Moral is don't even call your doctor on a break!

They tell you that type of news over the telephone?  I don't know if I could continue--I guess you just go into shock mode, Martha.  Yes, never will I call my doctor on a break!!

When I was reporting, I had the good fortune (said dripping with sarcasm) of taking a Japane physicist's speech.  I'm in Colorado Springs, and the firm I worked for received the contract to do the NASA convention speakers.  We all took our turns.  Mine was this man who not only didn't speak English very well, he was using words that I had not clue what he was saying.  Hey, I was an English major, not a science major!  I calmly sat there and got what I could.  It was being taped and I knew I could get that.  I also knew I could et a copy of his report when he was finished.  When he finally ended, I ran up to the stage to get a copy of his report, which he gladly gave to me.  IT WAS IN JAPANESE!!!  So I get the tapes, and I still couldn't get what he was saying.  I can remember trying to put some kind of transcript together.  That was the ONLY time I cried, and it was at home at 2:00 a.m.  The next morning, I took the tapes and the speech into my boss.  She listened to the tapes, called whomever we had the contract from, and told them that this speech would not be put into a transcript.  It wasn't a problem, but I can remember finally breaking down that night.  But to cry during a job, in my opinion, is so unprofessional.  I know we're human and there are extremely sad stories, but even then, I think that's when you kind of go on auto pilot and get through it.  There were times when I bawled all the way home due to the horrifying stories I heard, but kept control until I was in the privacy of my car...

OMG.  I was really put to the test about ten years ago.  It was a death case - civil side.  The mom lost her only son in a drunk driving accident.  It was The.
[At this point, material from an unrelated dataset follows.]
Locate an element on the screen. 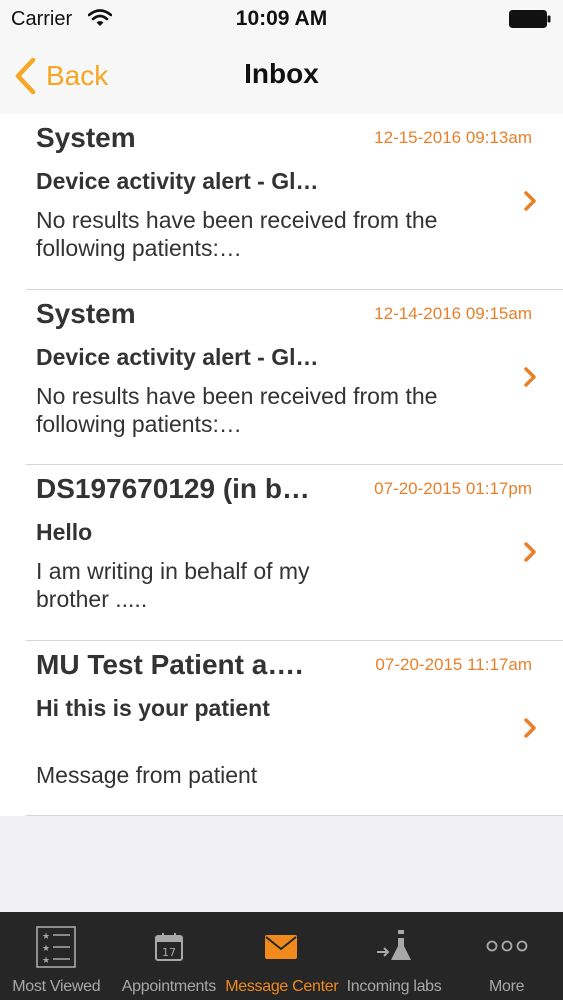 The width and height of the screenshot is (563, 1000). message-date: 12-15-2016 09:13am is located at coordinates (453, 138).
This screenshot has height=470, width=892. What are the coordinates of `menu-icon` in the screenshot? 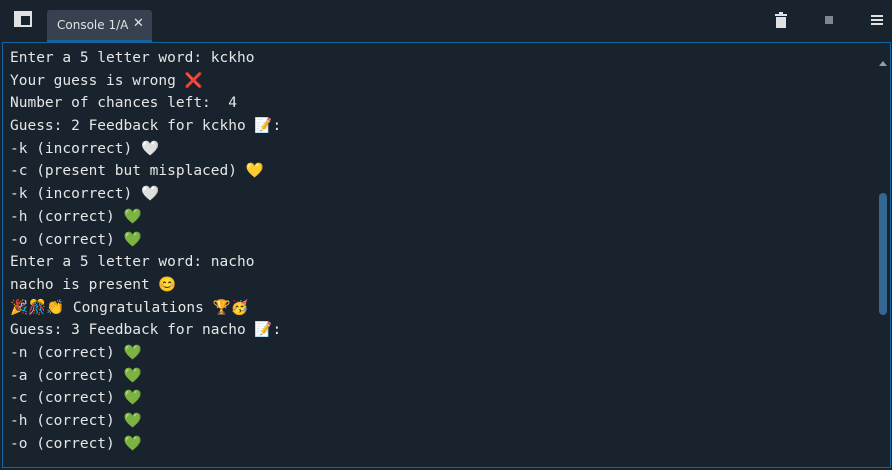 It's located at (877, 20).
Saddest.Depo I ever had.  I mean, she and her son were so close.  Everyone in the room was watching me.  It was all I could do not to cry with her.  When I was editing later -- I didn't want to but didn't use scopists back then -- I cried the whole time.

 

Also back when I first started reporting, I was totally unprepared for life as a reporter.  I had the hardest time.  One time I was really stressing and I excused myself  - I had broken out into a cold sweat  and went to the bathroom and laid on the floor.  I learned later that I had an anxiety attack.  

 

 

 

 

I've had anxiety attacks before.  It's usually with 10 or more attorneys in the room.  I just realized you need to breathe and just relax and it goes away.  I've only had it on one particular case I was on and the tension was so thick, you could cut it with a knife.  Never experienced it before but when I had it, I knew exactly what it was.